После выпуска он сразу же получил место в военном министерстве, ненавидел эту работу, она никогда не могла представиться ему исполненной смысла, он никак не мог понять, зачем он должен это делать.
Он страстно увлекся в то время Фурье, ему казалось, что именно французские социалисты лучше объясняют мир. Потому что в германских нет любви к миру, а во Франции как-то оно плодороднее, говаривал он. Был он близок и с Петрашевским – слава богу, не слишком близок. И тем не менее в 1848 году, когда в России неожиданно настал чудовищный, бессмысленный заморозок, Михаил Салтыков оказался одной из первых его жертв.
Он всего-то напечатал две повести. Первая называлась «Противоречия» – обычная повесть в письмах о любви кроткой девочки Тани к ищущему персонажу Нагибину, который правды добивается и не может ее найти. И главное противоречие в повести сформулировано очень точно: люди-то все кругом хорошие – почему же жизнь такая чудовищная?!
Вторая вещь, в которой уже чувствуется Щедрин, называется «Запутанное дело» и по фабуле своей предвосхищает сказку о мальчике, который умер от разрыва сердца. Главный герой Иван Самойлович Мичулин болезненно и остро воспринимает окружающий мир: то, что кругом вранье, то, что «нужный человек» (очень точно, кстати, списанный с гоголевского «значительного лица» из «Шинели») орет на просителей, то, что в нищете прозябают прекрасные люди, а отвратительные – «люди сытые, которые едут теперь в каретах, которые сидят себе покойно в театрах или просто дома один на один с нежною подругою», и эти противоречия всеми воспринимаются как норма. А Мичулин был человек столь трогательный и чистый, что, даже когда отец ему говорил: «Будь ласков с старшими, невысокомерен с подчиненными, не прекословь, не спорь, смиряйся – и будешь ты вознесен премного, ибо ласковое теля две матки сосет», – он, разрыдавшись, убегает, потому что это было ему невыносимо. И вот этот трогательный и чистый взял да и помер – в этом, собственно, и заключается все запутанное дело. Более того, доктор, стоя над ним, в ответ на вопрос робкого Мичулина: «Что ж, умереть, что ли, надобно?» – спокойно отвечает: «Да уж это будьте покойны! умрете, непременно умрете!» И вид у этого доктора такой, как будто его отвлекли от какого-то жизненно важного дела, хотя его жизненным делом как раз и является лечить больного.

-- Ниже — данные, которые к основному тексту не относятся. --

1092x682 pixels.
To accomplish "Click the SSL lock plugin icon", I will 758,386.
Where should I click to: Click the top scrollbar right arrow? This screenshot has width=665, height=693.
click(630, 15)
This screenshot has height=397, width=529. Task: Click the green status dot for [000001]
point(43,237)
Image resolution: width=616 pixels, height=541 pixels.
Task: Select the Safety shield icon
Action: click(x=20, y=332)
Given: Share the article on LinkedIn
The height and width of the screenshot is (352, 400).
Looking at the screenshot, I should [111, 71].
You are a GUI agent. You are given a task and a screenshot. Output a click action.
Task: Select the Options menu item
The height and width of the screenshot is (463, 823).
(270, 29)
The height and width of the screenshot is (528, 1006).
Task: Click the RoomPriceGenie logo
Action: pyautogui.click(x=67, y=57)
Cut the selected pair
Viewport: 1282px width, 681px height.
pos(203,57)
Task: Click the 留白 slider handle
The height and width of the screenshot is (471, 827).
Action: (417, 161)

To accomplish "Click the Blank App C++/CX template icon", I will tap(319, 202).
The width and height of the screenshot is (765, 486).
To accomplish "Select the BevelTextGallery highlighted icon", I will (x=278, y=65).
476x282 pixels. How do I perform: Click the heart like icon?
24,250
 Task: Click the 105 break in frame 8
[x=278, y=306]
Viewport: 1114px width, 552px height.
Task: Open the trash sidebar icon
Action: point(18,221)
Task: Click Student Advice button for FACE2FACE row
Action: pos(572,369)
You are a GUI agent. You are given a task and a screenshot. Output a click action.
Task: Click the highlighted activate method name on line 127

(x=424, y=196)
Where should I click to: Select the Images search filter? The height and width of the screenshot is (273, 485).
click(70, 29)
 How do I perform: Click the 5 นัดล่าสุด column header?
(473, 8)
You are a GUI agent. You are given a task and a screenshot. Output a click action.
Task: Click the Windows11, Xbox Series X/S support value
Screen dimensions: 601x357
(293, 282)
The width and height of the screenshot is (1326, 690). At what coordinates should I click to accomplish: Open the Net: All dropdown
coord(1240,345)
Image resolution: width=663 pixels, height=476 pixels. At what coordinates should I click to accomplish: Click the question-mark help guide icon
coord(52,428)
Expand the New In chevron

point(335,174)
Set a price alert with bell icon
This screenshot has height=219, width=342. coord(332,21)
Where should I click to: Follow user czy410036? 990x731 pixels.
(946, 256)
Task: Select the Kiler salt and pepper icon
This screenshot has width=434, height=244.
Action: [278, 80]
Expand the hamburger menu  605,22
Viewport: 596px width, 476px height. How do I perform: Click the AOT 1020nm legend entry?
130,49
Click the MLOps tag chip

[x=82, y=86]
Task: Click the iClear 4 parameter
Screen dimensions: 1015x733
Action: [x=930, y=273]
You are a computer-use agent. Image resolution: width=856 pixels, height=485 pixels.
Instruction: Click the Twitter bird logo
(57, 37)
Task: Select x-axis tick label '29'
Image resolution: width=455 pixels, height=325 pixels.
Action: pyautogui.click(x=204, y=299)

Напечатано это было в тех самых «Отечественных записках». Ничего крамольного это сочинение в себе не содержало. Но в 1848 году, испугавшись французской заразы, Николай Павлович решил заморозить Россию окончательно. И Салтыкова, который всего-то написал две повести обличительного направления, выслали в Вятку, и не преуспевающим чиновником военного ведомства, а несчастным письмоводителем, составителем годовых отчетов. Ему приходилось обрабатывать, перерабатывать, перелопачивать десятки и сотни никому не нужных справок, отправлять все это в Петербург на отчет и после этого еще выезжать с инспекцией в окрестности Вятки. Большую часть года, примерно восемь месяцев из двенадцати, проводил он в этих бессмысленных и бесконечных разъездах по отвратительным российским дорогам, – и под каким-нибудь Уржумом уж какая-нибудь ось обязательно ломалась. Да и к городу подъезд затруднен. Город весь изрыт, весь пересечен какими-то огромными оврагами, почему в «Губернских очерках» и назван Крутогорском.